• [DIRECTIONS FOR THIS TASK] Copy every line of the material below exactly as it appears.

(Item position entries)
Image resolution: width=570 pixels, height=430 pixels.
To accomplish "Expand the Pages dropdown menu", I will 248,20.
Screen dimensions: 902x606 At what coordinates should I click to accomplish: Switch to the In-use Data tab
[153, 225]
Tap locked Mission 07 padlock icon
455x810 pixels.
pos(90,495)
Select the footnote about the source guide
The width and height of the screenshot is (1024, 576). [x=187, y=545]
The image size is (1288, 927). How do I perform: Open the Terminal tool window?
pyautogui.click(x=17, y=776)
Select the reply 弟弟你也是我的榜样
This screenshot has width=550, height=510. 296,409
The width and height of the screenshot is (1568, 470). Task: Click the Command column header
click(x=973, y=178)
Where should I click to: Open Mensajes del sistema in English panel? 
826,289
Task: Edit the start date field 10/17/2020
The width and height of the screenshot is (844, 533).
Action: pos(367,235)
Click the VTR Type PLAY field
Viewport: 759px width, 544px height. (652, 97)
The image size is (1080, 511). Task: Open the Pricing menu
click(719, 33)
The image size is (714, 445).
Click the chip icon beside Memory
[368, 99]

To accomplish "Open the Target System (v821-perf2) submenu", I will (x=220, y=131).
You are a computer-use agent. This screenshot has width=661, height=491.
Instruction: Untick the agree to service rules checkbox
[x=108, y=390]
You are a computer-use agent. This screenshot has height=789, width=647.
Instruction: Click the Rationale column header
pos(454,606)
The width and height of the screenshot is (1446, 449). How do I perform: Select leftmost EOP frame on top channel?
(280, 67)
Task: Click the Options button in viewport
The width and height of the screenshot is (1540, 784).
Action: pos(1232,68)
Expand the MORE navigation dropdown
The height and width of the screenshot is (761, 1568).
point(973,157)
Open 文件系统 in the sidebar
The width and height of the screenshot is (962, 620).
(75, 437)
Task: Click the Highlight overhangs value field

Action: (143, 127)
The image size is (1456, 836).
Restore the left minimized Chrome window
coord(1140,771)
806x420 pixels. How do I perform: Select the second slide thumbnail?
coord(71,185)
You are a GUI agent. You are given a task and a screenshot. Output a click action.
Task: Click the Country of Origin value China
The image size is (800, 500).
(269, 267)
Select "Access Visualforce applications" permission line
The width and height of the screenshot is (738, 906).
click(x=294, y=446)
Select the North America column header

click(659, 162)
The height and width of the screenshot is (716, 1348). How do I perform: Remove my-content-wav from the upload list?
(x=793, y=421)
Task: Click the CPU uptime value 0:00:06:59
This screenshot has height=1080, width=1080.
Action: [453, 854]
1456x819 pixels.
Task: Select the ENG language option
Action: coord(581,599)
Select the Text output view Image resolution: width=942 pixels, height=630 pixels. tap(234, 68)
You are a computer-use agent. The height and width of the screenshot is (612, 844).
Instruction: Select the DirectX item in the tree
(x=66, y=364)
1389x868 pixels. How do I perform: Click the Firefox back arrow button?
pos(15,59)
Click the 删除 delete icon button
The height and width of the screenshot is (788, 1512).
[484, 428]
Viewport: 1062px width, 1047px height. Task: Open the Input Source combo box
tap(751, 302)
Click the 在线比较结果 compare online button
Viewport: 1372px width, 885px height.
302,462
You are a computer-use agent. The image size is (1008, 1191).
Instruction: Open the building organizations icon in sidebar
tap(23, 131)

• [WRITTEN RESPONSE]
Image resolution: width=570 pixels, height=430 pixels.
To accomplish "Expand the Pages dropdown menu", I will 248,20.
Screen dimensions: 902x606 At what coordinates should I click to accomplish: Switch to the In-use Data tab
[153, 225]
Tap locked Mission 07 padlock icon
455x810 pixels.
pos(90,495)
Select the footnote about the source guide
The width and height of the screenshot is (1024, 576). [x=187, y=545]
The image size is (1288, 927). How do I perform: Open the Terminal tool window?
pyautogui.click(x=17, y=776)
Select the reply 弟弟你也是我的榜样
This screenshot has width=550, height=510. 296,409
The width and height of the screenshot is (1568, 470). Task: Click the Command column header
click(x=973, y=178)
Where should I click to: Open Mensajes del sistema in English panel? 
826,289
Task: Edit the start date field 10/17/2020
The width and height of the screenshot is (844, 533).
Action: pos(367,235)
Click the VTR Type PLAY field
Viewport: 759px width, 544px height. (652, 97)
The image size is (1080, 511). Task: Open the Pricing menu
click(719, 33)
The image size is (714, 445).
Click the chip icon beside Memory
[368, 99]

To accomplish "Open the Target System (v821-perf2) submenu", I will (x=220, y=131).
You are a computer-use agent. This screenshot has width=661, height=491.
Instruction: Untick the agree to service rules checkbox
[x=108, y=390]
You are a computer-use agent. This screenshot has height=789, width=647.
Instruction: Click the Rationale column header
pos(454,606)
The width and height of the screenshot is (1446, 449). How do I perform: Select leftmost EOP frame on top channel?
(280, 67)
Task: Click the Options button in viewport
The width and height of the screenshot is (1540, 784).
Action: pos(1232,68)
Expand the MORE navigation dropdown
The height and width of the screenshot is (761, 1568).
point(973,157)
Open 文件系统 in the sidebar
The width and height of the screenshot is (962, 620).
(75, 437)
Task: Click the Highlight overhangs value field

Action: (143, 127)
The image size is (1456, 836).
Restore the left minimized Chrome window
coord(1140,771)
806x420 pixels. How do I perform: Select the second slide thumbnail?
coord(71,185)
You are a GUI agent. You are given a task and a screenshot. Output a click action.
Task: Click the Country of Origin value China
The image size is (800, 500).
(269, 267)
Select "Access Visualforce applications" permission line
The width and height of the screenshot is (738, 906).
click(x=294, y=446)
Select the North America column header

click(659, 162)
The height and width of the screenshot is (716, 1348). How do I perform: Remove my-content-wav from the upload list?
(x=793, y=421)
Task: Click the CPU uptime value 0:00:06:59
This screenshot has height=1080, width=1080.
Action: [453, 854]
1456x819 pixels.
Task: Select the ENG language option
Action: coord(581,599)
Select the Text output view Image resolution: width=942 pixels, height=630 pixels. tap(234, 68)
You are a computer-use agent. The height and width of the screenshot is (612, 844).
Instruction: Select the DirectX item in the tree
(x=66, y=364)
1389x868 pixels. How do I perform: Click the Firefox back arrow button?
pos(15,59)
Click the 删除 delete icon button
The height and width of the screenshot is (788, 1512).
[484, 428]
Viewport: 1062px width, 1047px height. Task: Open the Input Source combo box
tap(751, 302)
Click the 在线比较结果 compare online button
Viewport: 1372px width, 885px height.
302,462
You are a computer-use agent. The image size is (1008, 1191).
Instruction: Open the building organizations icon in sidebar
tap(23, 131)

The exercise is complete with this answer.